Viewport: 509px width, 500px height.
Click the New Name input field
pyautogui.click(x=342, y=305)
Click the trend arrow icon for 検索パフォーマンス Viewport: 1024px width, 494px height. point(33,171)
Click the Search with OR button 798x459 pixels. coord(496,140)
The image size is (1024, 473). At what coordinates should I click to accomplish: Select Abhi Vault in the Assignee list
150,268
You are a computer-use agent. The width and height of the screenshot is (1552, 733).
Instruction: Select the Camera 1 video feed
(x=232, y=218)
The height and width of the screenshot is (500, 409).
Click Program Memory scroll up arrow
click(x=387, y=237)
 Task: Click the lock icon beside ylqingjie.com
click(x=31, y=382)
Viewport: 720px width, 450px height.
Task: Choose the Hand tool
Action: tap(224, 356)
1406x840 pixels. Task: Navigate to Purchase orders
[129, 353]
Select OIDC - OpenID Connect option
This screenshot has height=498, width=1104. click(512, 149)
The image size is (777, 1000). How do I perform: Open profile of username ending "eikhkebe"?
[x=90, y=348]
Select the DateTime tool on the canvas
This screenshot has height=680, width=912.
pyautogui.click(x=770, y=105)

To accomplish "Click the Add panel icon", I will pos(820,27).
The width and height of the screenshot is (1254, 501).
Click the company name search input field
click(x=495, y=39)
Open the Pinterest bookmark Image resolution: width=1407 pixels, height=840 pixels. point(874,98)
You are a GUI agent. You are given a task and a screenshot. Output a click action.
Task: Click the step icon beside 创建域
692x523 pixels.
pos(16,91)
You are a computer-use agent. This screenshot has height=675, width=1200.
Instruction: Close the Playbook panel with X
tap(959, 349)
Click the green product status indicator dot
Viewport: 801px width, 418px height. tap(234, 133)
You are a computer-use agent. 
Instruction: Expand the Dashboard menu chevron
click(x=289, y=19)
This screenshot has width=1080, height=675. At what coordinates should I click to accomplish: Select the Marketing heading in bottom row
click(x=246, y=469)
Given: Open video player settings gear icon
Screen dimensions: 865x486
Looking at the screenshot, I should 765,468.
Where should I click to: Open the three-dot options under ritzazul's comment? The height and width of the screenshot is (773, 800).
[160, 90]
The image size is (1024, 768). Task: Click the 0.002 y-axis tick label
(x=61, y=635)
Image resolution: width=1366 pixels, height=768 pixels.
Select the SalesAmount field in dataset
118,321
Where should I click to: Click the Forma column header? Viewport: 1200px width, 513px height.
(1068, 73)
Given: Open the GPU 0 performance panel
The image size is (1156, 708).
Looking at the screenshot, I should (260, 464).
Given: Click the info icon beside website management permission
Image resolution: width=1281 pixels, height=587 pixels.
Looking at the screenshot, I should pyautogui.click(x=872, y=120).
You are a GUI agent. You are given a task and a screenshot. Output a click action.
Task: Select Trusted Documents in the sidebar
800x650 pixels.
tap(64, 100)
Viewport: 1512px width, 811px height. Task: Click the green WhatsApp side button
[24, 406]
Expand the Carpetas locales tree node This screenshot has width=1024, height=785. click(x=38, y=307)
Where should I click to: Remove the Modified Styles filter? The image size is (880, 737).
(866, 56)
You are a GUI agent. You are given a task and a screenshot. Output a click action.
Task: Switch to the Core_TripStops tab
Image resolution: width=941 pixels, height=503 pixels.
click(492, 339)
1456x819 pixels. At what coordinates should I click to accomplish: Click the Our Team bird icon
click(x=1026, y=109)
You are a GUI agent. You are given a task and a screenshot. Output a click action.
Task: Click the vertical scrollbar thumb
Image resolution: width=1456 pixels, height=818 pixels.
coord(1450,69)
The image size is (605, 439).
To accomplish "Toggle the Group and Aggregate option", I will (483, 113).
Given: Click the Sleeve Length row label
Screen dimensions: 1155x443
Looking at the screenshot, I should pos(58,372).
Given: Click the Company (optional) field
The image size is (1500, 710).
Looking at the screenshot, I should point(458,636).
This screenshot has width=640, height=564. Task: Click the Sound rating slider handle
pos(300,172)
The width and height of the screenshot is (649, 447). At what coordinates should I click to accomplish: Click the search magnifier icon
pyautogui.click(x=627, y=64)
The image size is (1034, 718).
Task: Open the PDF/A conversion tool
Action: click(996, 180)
-----
## What to work on
Could you copy every line in the records that holds "will"?

## Response below
To accomplish "Click the Add panel icon", I will pos(820,27).
To accomplish "Toggle the Group and Aggregate option", I will (483, 113).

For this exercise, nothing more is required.